In your case eventcount is not compatible with campaignId or campaignName So to make this request work you must either remove eventcount, or remove campaignId or campaignName
I guess what I am saying is that you cant make that request, the data doesnt exist.
I am having the same issue where I am creating a custom report to fetch itemListViewEvents and itemViewEvents based on itemId
here's my logic:
require 'google/analytics/data'
require 'google/analytics/data/v1beta'
require 'google/analytics/data/v1beta/analytics_data'
class GoogleAnalyticsReportingApiService
range = Google::Analytics::Data::V1beta::DateRange.new(
start_date: Time.zone.today.to_date.to_s,
end_date: 1.week.ago.to_date.to_s
)
metrics = [
Google::Analytics::Data::V1beta::Metric.new(expression: 'itemListViews', name: 'itemListViewEvents'),
Google::Analytics::Data::V1beta::Metric.new(expression: 'itemViews', name: 'itemViewEvents')
]
dimension = Google::Analytics::Data::V1beta::Dimension.new(name: 'itemId')
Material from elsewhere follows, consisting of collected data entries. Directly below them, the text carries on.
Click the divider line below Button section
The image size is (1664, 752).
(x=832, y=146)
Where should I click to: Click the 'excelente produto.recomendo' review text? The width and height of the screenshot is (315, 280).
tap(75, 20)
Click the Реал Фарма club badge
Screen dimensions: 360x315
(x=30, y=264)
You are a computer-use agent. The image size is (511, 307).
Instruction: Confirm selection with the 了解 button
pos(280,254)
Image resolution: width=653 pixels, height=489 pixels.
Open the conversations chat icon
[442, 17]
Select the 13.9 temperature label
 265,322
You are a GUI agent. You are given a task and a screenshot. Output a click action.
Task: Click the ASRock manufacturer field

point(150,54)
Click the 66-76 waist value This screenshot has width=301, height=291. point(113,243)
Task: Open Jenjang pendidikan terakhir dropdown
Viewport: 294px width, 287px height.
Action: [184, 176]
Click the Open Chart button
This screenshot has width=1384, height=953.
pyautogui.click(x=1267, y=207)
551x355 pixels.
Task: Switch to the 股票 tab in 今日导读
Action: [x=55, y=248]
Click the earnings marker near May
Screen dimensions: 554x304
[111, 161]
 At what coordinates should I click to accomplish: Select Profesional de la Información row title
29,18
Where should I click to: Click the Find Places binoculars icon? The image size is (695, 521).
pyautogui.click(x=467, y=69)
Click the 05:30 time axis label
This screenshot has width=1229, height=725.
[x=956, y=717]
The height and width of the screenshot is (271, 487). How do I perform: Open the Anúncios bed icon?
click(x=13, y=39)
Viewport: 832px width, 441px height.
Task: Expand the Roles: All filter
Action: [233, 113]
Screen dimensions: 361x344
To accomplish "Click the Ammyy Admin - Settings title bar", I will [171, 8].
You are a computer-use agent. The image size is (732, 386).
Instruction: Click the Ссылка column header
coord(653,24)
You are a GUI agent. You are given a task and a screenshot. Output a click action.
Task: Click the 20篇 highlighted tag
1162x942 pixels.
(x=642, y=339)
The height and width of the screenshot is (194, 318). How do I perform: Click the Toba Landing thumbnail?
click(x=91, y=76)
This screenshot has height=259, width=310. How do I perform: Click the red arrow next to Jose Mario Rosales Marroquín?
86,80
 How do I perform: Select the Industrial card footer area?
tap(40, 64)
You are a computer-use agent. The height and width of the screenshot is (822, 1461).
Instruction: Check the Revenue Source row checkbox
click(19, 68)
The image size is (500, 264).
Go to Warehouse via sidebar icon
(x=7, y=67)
rr = Google::Analytics::Data::V1beta::RunReportRequest.new(
property: analytics_property,
dimensions: [dimension],
metrics: metrics,
date_ranges: [range],
order_bys: [{desc: true, metric: {metric_name: 'itemViewEvents'}}],
limit: 100000
)
end
I am getting this error:
Google::Cloud::InvalidArgumentError: 3:Please remove itemId to make the request compatible. The request's dimensions & metrics are incompatible. To learn more, see https://ga-dev-tools.web.app/ga4/dimensions-metrics-explorer/. debug_error_string:{UNKNOWN:Error received from peer
and this is clearly outlined here: https://developers.google.com/analytics/devguides/reporting/data/v1/announcements/20221201-compatibility-changes
Now the issue is, I just cannot use only dimension or metrics because the API Names are not supported either way (for example: itemId is not supported in Metric). Not sure how to to deal with this! More info here: https://github.com/googleapis/google-cloud-ruby/issues/20138
[UPDATE Feb/15/23]
After trying my hands on Custom Events, Custom Dimensions and Custom Metrics, I ended up using alternate schema name for the Metrics fields.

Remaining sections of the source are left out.